One answer to the problem is starting with the right training data. If the AI has reliable, trustworthy sources of data to pore through, it can find the right answer, saving you from hunting through the Kafka-esque bowels of the IRS to find the instruction form for Schedule B or whatever. And off-the-shelf large language models (LLMs) simply don’t have that data, explained Aditya Thadani, VP of Artificial Intelligence Platforms for H&R Block. Ask ChatGPT 4 a question, he noted, and you risk missing out on what’s new: The cut-off date for that LLM’s data sources is April of 2023.
“The IRS has released a number of changes since then,” he told attendees at the H&R Block event. “They’re making changes well into December and January, well into the tax season. We’re making sure you get all that information.”
To try out the new system, TechRadar sat down with some sample data and asked a few test prompts: Am I missing any deductions? Can I deduct a car as a business expense? And so on. The chatbot offered reasonable prompts: A few paragraphs of information culled from H&R Block’s deep catalog of data, links to find more information, and so on. The company says it can answer tax theory questions, clarify tax terms, and give guidance on specific tax rules. And crucial to the entire experience: Live, human beings — CPAs even! — are always just a click away.
“When we are not absolutely sure? Don’t guess. Give a response that we are actually confident in,” Thadani said. And if you don’t get the response you are looking for from the AI, you can get it from the tax pro.”
It’s hard to discuss any emerging technology without touching on privacy, and both Microsoft and H&R Block are very aware of the risks. After all, a person’s tax returns are highly personal and confidential – one reason they became such a hot-button in the US presidential elections. Should a company be allowed to train an LLM on your data?

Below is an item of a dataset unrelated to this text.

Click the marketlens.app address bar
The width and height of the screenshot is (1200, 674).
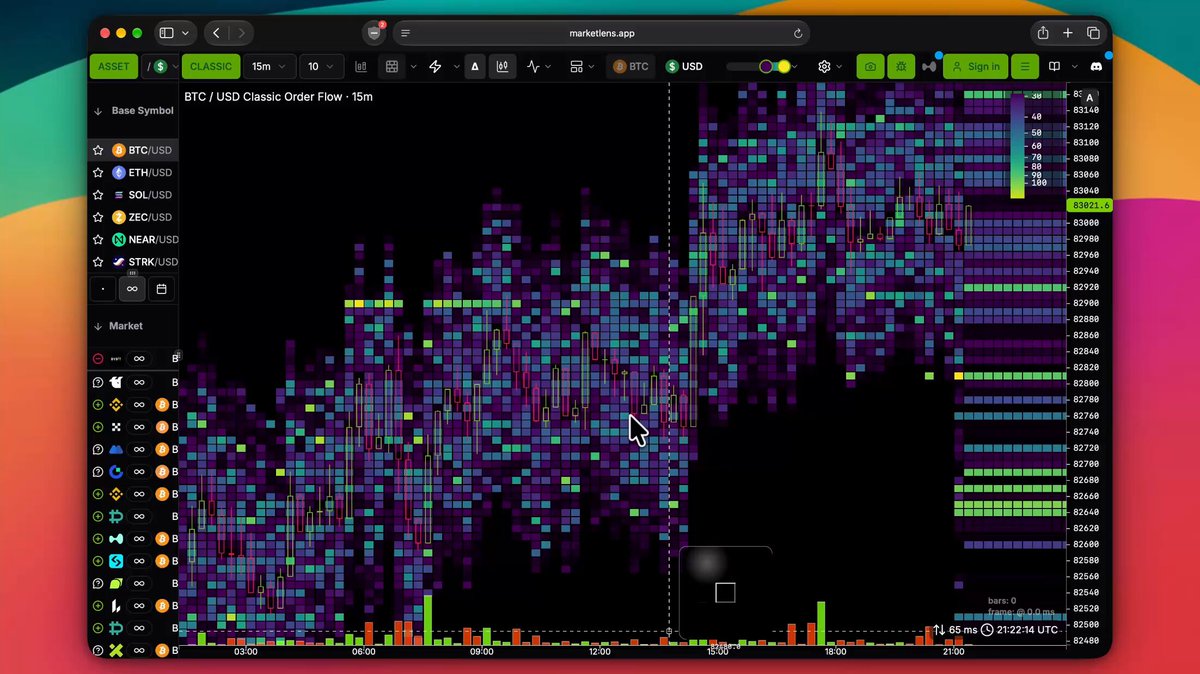(x=601, y=33)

“We’re sitting on a lot of really personal, private information,” Thadani admitted. “As much as we want to use that to answer questions effectively, we have to continue to find the balance.” So the assistant won’t remember you. It won’t ingest your tax forms to answer the questions you pose. And by design, other people won’t benefit from your questions down the road.

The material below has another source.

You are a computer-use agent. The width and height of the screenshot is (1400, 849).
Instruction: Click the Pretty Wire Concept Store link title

The new software also taps into one of the quirks of our modern software assistants. We don’t necessarily talk to them like adults. We’ve been trained to ask Alexa or the Google Assistant halting half-words and phrases. Meanwhile, chatbots can converse in natural language. H&R Block’s tool works fine in either space, Bird explained.
“It’s incredibly enabling because it allows people to speak in words they’re comfortable with,” she said. There’s the real power of technology in a nutshell: “Make a complex thing more accessible to people because the technology meets them where they’re at.”
Now if it could only help us deduct a few holiday pounds from the waistline.